Supplied records |
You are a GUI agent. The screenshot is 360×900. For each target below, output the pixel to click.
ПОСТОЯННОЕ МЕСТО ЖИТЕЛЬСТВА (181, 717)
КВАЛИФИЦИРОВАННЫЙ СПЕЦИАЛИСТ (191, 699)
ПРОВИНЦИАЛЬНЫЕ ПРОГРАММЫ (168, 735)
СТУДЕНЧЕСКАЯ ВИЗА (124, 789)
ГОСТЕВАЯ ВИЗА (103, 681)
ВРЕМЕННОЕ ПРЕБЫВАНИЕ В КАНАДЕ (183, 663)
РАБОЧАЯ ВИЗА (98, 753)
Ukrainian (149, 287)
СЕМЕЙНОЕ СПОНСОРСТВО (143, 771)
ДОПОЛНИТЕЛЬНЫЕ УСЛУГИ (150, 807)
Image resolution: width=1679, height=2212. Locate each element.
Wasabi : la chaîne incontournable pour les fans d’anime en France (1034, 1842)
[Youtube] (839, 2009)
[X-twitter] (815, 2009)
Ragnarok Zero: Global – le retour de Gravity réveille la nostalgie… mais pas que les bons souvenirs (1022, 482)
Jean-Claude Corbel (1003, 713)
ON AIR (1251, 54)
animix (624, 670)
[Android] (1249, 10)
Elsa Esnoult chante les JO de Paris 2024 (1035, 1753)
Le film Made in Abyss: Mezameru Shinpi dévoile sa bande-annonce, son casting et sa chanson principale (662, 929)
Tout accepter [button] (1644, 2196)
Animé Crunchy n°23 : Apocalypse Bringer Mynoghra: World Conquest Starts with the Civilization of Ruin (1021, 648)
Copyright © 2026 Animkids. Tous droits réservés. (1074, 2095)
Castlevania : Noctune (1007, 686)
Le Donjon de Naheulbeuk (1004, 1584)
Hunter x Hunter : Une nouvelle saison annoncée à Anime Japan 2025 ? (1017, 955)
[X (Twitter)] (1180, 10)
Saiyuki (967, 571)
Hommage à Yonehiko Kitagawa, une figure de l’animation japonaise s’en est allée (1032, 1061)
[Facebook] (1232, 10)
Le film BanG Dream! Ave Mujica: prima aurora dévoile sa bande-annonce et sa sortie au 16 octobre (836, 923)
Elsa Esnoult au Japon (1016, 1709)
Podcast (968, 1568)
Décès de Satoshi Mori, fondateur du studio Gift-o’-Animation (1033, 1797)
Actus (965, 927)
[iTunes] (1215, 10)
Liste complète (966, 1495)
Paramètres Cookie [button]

Work item | Everything from the line containing "[X (Twitter)] (1180, 10)" to the last line of the entries above should be quoted exactly, and only that.

Your response |
[X (Twitter)] (1180, 10)
Saiyuki (967, 571)
Hommage à Yonehiko Kitagawa, une figure de l’animation japonaise s’en est allée (1032, 1061)
[Facebook] (1232, 10)
Le film BanG Dream! Ave Mujica: prima aurora dévoile sa bande-annonce et sa sortie au 16 octobre (836, 923)
Elsa Esnoult au Japon (1016, 1709)
Podcast (968, 1568)
Décès de Satoshi Mori, fondateur du studio Gift-o’-Animation (1033, 1797)
Actus (965, 927)
[iTunes] (1215, 10)
Liste complète (966, 1495)
Paramètres Cookie [button]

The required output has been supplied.